Ljubljana is also home to several good vintage fashion stores; I had a good rifle through the racks at Divas Preloved and Moje Tvoje (What’s Mine is Yours). There’s also a good flea market that runs along the river embankment between Triple Bridge and Cobblers’ on the Old Town side on Sunday mornings.
From modern interpretations of traditional Slovenian comfort food to inventive new dishes highlighting fresh local produce (including seafood from Slovenia’s Mediterranean coastline), there is some great eating to be had in Ljubljana. On Fridays from mid-March to October, Ljubljana’s Central Market hosts the Open Kitchen food market, offering the perfect opportunity to you taste fresh local produce dished up by Slovenian chefs.
The city has no lack of cute cafes (I had a lovely fairtrade latte at Čokl while I waited for the funicular to Ljubljana Castle) and good restaurants, either. Don’t miss newcomer Organic Garden, a street food-style cafe specialising in fresh produce from a nearby farm; try the black wild salmon burger. To discover more great eating and drinking haunts, consider taking a food or craft beer tour with Ljubljananjam.
Earlier this year, Ljubljana’s Hotel Park became the first Slovenian hotel to be awarded a Travelife Gold certificate for environmental friendliness. Conveniently located between Ljubljana’s train station and the city centre, the hotel is strongly committed to recycling and even has its own beehive; other eco-incentives include discounts for guests who arrive by train or drive a smartcar. Better yet, a superior double (the best room type) will only set you back €92 per night, including breakfast.
In June, the city’s quirky Hostel Celica – housed in a former military prison – became the world’s first eco-certified hostel, and by the end of the year, Ljubljana’s sustainable tourism offerings are set to include an additional six internationally eco-certified accommodation establishments.
Thanks to the removal of vehicles from its historic centre almost a decade ago, tiny Ljubljana is easy to explore on foot. If you’re pressed for time or simply keen to explore further afield, consider renting a bicycle. Thanks to the city’s BicikeLJ bike-share scheme, there are 360 bicycles at 32 stations to choose from, and the first hour of rental is free. You’ll just need to register online, which costs €1/week or €3 for a whole year.
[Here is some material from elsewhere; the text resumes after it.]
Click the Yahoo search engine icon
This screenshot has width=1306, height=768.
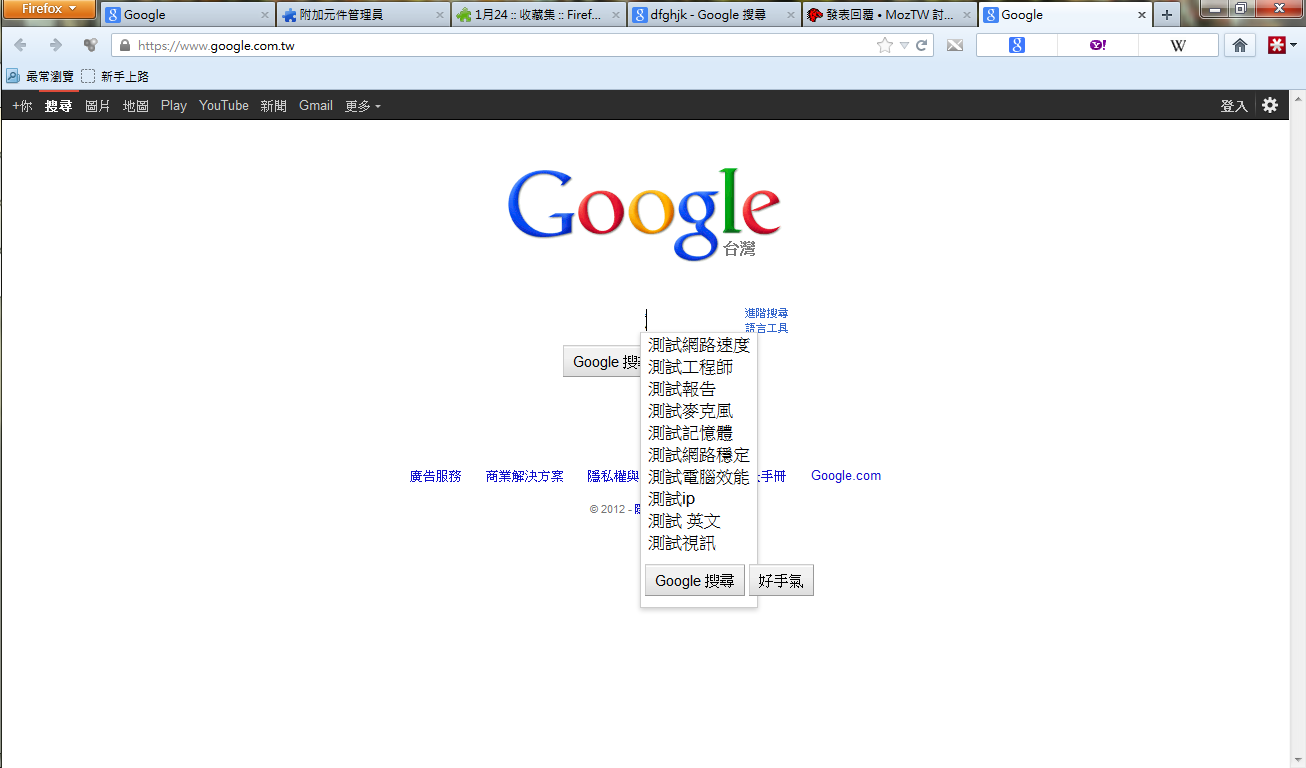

Less mobile visitors can hail a Kavalir, complimentary electric carts that ply Ljubljana’s pedestrian zones every day from 8am to 8pm, while road-trippers can now take advantage of Avant2Go a new electric car-sharing scheme introduced in July this year.
Almost 50 per cent of Ljubljana’s city area is covered by native forests. In between, there are plenty of pretty parks. In celebration of its Green Capital status, the tourist board is hosting a series of twelve green, sustainability-themed tours of Ljubljana (a new one launches each month) that meander through the city’s various green spaces. If you’re keen to go for a run (or a ride), hit The Path of Remembrance and Comradeship. Also known as The Green Ring, this 35km recreational path that runs along the course of the barbed-wire fence which surrounded Ljubljana during the Second World War is popular with both walkers and cyclists.